Babalar günü yazısına göre yazar, babasının izlerini nerelerde taşır?

## Kaynaktan alıntı
■ ■ ■ ■

Mlliyet Milliyet Blog Milliyet Blog
 
Facebook Connect
Blog Kategorileri
 

12 Haziran '08

 
Kategori
Babalar Günü
 

Babalar günü kutlu olsun (genel)

Babalar günü kutlu olsun (genel)
 

Huzur duyuyoruz, hep izlediğini ve yol gösterdiğini bilerek...


Bizi var ettiler. Sebebimiz oldular. Bize sorulsaydı, seçeneğimiz olsaydı, yine kendilerini tercih ederdik... Tipimde, duygumda, şeklimde, düşüncemde, dünya görüşümde ve beni ben yapan her şeyde ondan izler var. Elbet ben de bir şeyler ekledim…

Yazık ki onların da “son kullanım tarihleri” var. (sağ olanların her ne kadar üretim tarihinin yanındaki bu kısım boş bırakılmış olsa da…).

■ ■ ■ ■

## Gösterilen veriler
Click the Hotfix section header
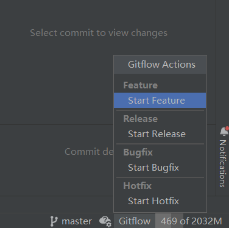click(x=138, y=186)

■ ■ ■ ■

## Alıştırmanın cevabı
Tipinde, duygusunda, şeklinde, düşüncesinde, dünya görüşünde ve kendisini kendisi yapan her şeyde.